Print nothing but the lines below starting at the line that holds "Task: Click the Nieuwe Dienst button" and ending at the line that holds "You are a GUI", including both, each exactly as written.

Collected data
—————

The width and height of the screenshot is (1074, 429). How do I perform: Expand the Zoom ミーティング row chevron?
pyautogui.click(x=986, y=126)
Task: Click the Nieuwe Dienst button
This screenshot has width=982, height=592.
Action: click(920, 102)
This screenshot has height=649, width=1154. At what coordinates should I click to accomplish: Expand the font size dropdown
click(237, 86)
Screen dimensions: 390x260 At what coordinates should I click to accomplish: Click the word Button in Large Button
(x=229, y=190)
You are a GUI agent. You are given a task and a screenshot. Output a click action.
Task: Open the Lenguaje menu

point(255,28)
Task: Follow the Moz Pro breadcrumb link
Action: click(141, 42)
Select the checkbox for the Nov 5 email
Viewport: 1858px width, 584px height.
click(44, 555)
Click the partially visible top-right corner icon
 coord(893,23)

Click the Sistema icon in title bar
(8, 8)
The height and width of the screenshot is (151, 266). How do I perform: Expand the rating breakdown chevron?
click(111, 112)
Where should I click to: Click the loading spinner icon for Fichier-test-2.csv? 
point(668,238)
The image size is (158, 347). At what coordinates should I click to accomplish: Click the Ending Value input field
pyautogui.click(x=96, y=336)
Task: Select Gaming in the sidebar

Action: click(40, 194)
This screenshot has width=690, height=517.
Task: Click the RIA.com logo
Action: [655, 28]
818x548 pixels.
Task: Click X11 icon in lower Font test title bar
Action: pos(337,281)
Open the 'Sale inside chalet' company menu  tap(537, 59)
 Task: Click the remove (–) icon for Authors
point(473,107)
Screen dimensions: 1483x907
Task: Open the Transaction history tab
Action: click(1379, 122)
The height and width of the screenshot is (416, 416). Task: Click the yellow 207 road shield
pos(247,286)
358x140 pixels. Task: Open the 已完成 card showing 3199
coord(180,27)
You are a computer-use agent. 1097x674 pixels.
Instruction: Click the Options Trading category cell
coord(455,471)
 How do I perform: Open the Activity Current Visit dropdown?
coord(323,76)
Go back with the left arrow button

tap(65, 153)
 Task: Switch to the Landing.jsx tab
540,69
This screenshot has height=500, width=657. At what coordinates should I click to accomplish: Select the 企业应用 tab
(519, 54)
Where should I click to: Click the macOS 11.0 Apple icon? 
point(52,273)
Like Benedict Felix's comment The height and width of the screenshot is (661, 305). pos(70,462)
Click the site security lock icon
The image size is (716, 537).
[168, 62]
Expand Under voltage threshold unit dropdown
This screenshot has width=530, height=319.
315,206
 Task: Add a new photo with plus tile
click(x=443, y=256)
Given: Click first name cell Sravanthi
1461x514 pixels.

—————

### Written answer
Task: Click the Nieuwe Dienst button
This screenshot has width=982, height=592.
Action: click(920, 102)
This screenshot has height=649, width=1154. At what coordinates should I click to accomplish: Expand the font size dropdown
click(237, 86)
Screen dimensions: 390x260 At what coordinates should I click to accomplish: Click the word Button in Large Button
(x=229, y=190)
You are a GUI agent. You are given a task and a screenshot. Output a click action.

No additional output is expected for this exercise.